Майор, помолчав, спокойно ответил:

— Ленина — это мы подумаем.

Все же отдал он мне мои бандероли, поскольку там был не Флобер, а что-то, на его взгляд, более безопасное.

Весной я снова угодил в карцер, и повод был аналогичный первому: я отказался выходить на работу, на этот раз не выходя и в рабочую зону. Мы в это время заливали гудроном крышу гаража, приходилось таскать носилки по узенькому скользкому трапу без перил и ограждений на пятиметровую высоту. Бывало, что с трапа срывались и здоровые парни, у меня же головокружение, «запрещена работа на высоте». Когда я сказал об этом отрядному, он съязвил: «Подумаешь, высота! Не в космос тебя запускают!» Другой работы мне не дали.

Когда я слетел-таки с трапа вместе с носилками, то решил, что, чем покалечиться на лагерной работе, лучше уж остаток срока отсидеть в карцере, пусть и на штрафном пайке. Мне к этому времени оставалось до конца всего два с половиной месяца.

20 мая кончились мои пятнадцать суток отсидки. Если я снова не выйду на работу, меня опять посадят. Но в промежутке я успею в зоне помыться с мылом (в Ныробе в карцере отбирали и мыло, и зубную щетку: «Это вам не санаторий!») и получить письма, накопившиеся за две недели.

Однако в зону меня не выпустили: объявили, что отправят на этап в другой лагерь.

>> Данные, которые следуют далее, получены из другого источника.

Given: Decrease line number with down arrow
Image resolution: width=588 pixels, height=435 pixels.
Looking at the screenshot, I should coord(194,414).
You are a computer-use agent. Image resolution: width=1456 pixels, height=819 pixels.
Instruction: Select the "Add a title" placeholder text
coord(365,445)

Вот тебе на! За два месяца до конца срока — в новый лагерь! Что-то это не к добру, подумал я. Мне даже вещи не дали собрать, принесли прямо на вахту собранный в бараке без меня узелок. Проверяю — нет главного для меня, моих тетрадок с записями. Было у меня их четыре, а отдают одну, в которой мои выписки из Герцена, Короленко, Успенского и других книг. Те три, в которых мои собственные записи, восстановленные после пермского шмона планы задуманных повестей, снова остались в руках главных оценщиков худлитературы.

Каши они из этих записок никакой не сварят: «Случай на выемке», «Пиковая дама» — что дадут им такие записи? Ничего ровным счетом. Впрочем, одно им полезно и приятно: то, что у меня этих тетрадок не будет.

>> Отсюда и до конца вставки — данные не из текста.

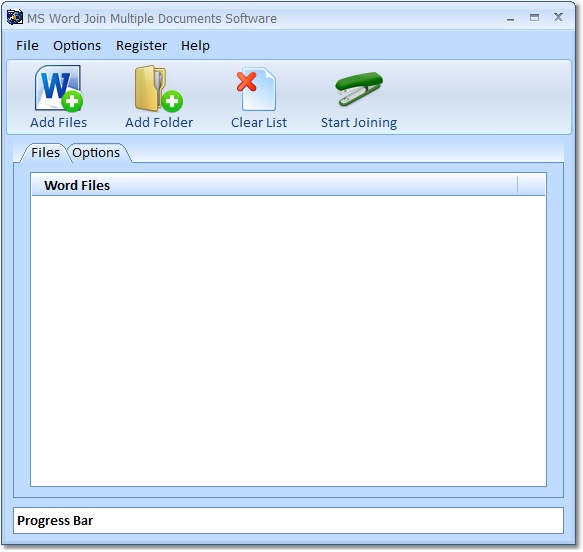
Task: Minimize the application window
Action: pyautogui.click(x=510, y=17)
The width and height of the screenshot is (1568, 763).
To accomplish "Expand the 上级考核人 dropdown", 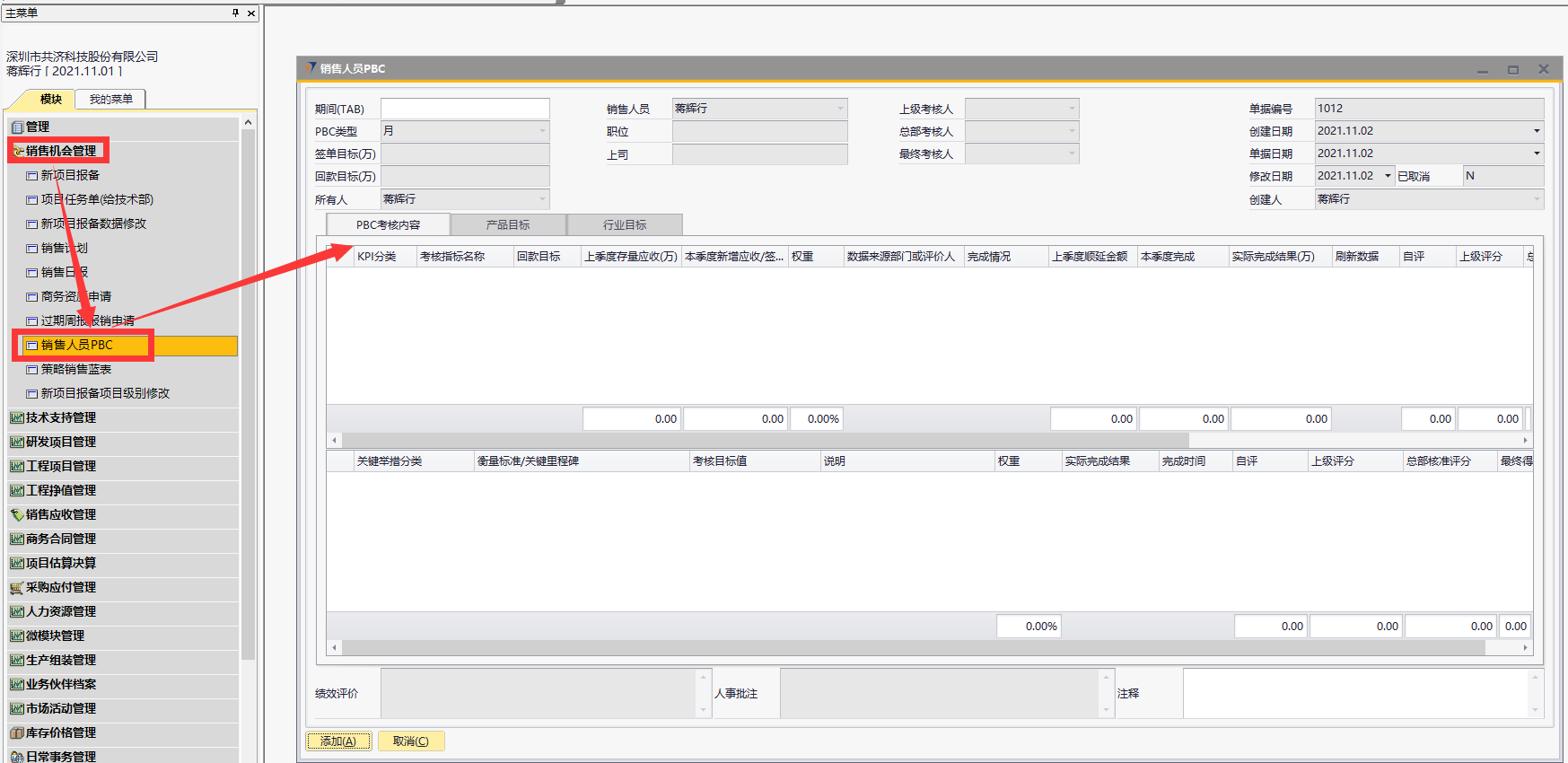I will (x=1072, y=109).
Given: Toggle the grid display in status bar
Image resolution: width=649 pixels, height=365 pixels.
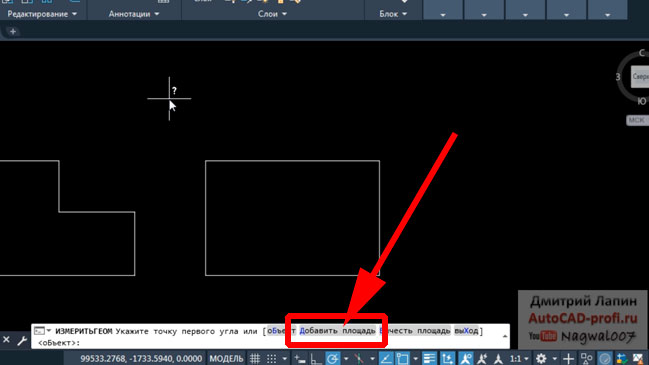Looking at the screenshot, I should (x=255, y=358).
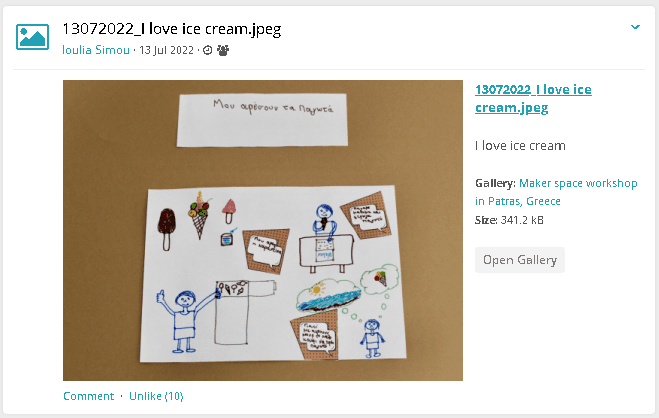Click the colorful ice cream cone drawing
The height and width of the screenshot is (418, 659).
199,215
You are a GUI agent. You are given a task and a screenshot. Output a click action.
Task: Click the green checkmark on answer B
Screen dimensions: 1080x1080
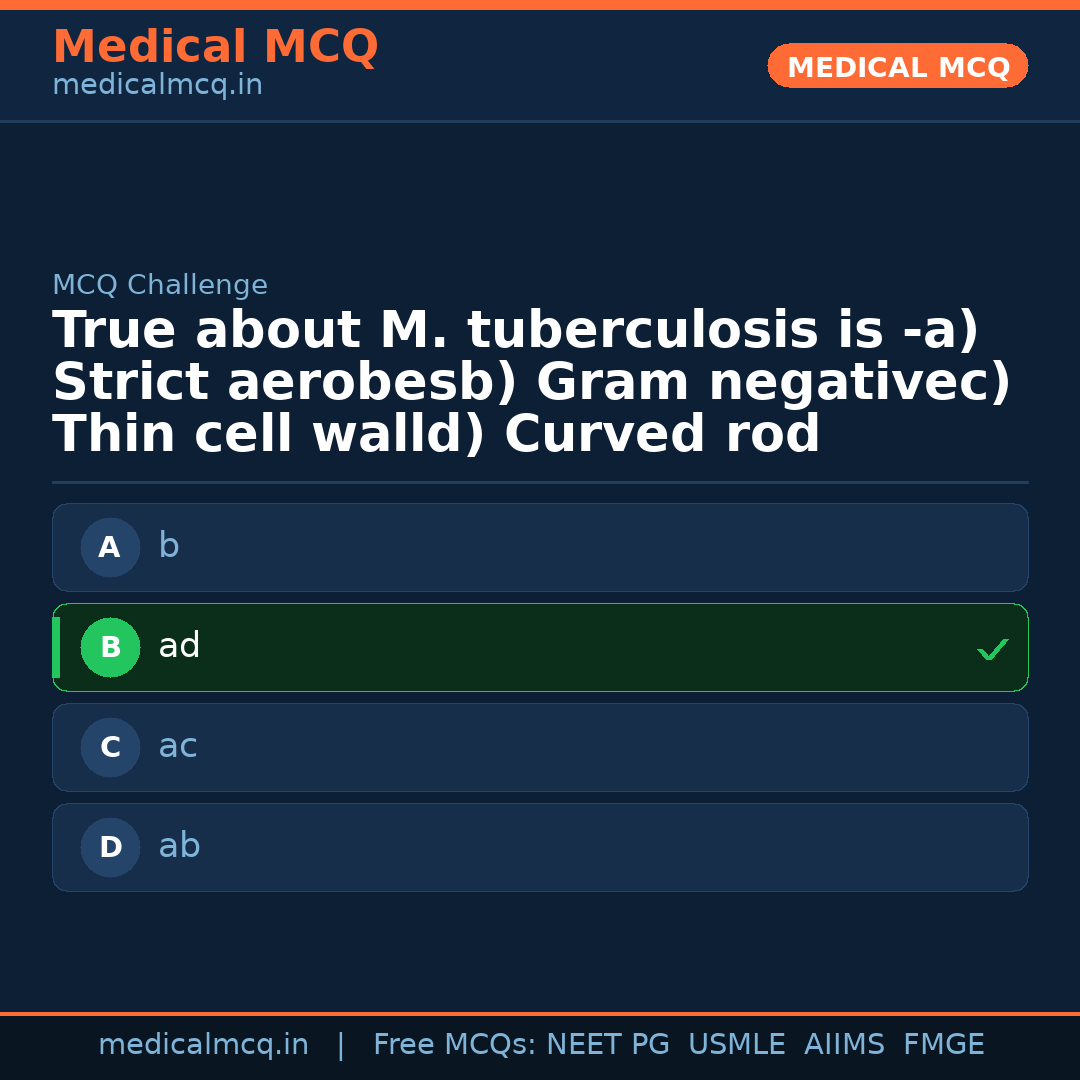coord(993,649)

Потом, уже на воле, у меня еще трижды отбирали на обысках все, что я успевал написать: планы, черновики. Неужели все это лежит где-нибудь в хранилище КГБ в ячейке на букву «М»? Нет, наверное, сожгли в специальном крематории для рукописей, предварительно вынеся резолюцию: «материалы могут быть использованы для написания антисоветских произведений» — именно такое заключение предъявили мне в КГБ Москвы в 1974 году. Кто же эти эксперты? Литературоведы — кандидаты и доктора наук? Или рядовые «литературоведы в штатском»? Вот интересно бы это узнать!

Владимир Максимов стыдил меня и ругал за то, что я не умею работать, как полагается советскому писателю: писать надо, говорил он, сразу в нескольких экземплярах — и сразу прятать написанное в разных местах. Он, Максимов, только так и пишет. Что-то отберут, но хоть один экземпляр останется.

Не это ли имел в виду Л.З. в своей телеграмме: «…вы можете и должны стать настоящим профессиональным писателем»? То есть, как говорит Солженицын, писателем-подпольщиком. Учусь этому, учусь. По правде говоря, этому научиться все же проще, чем научиться писать.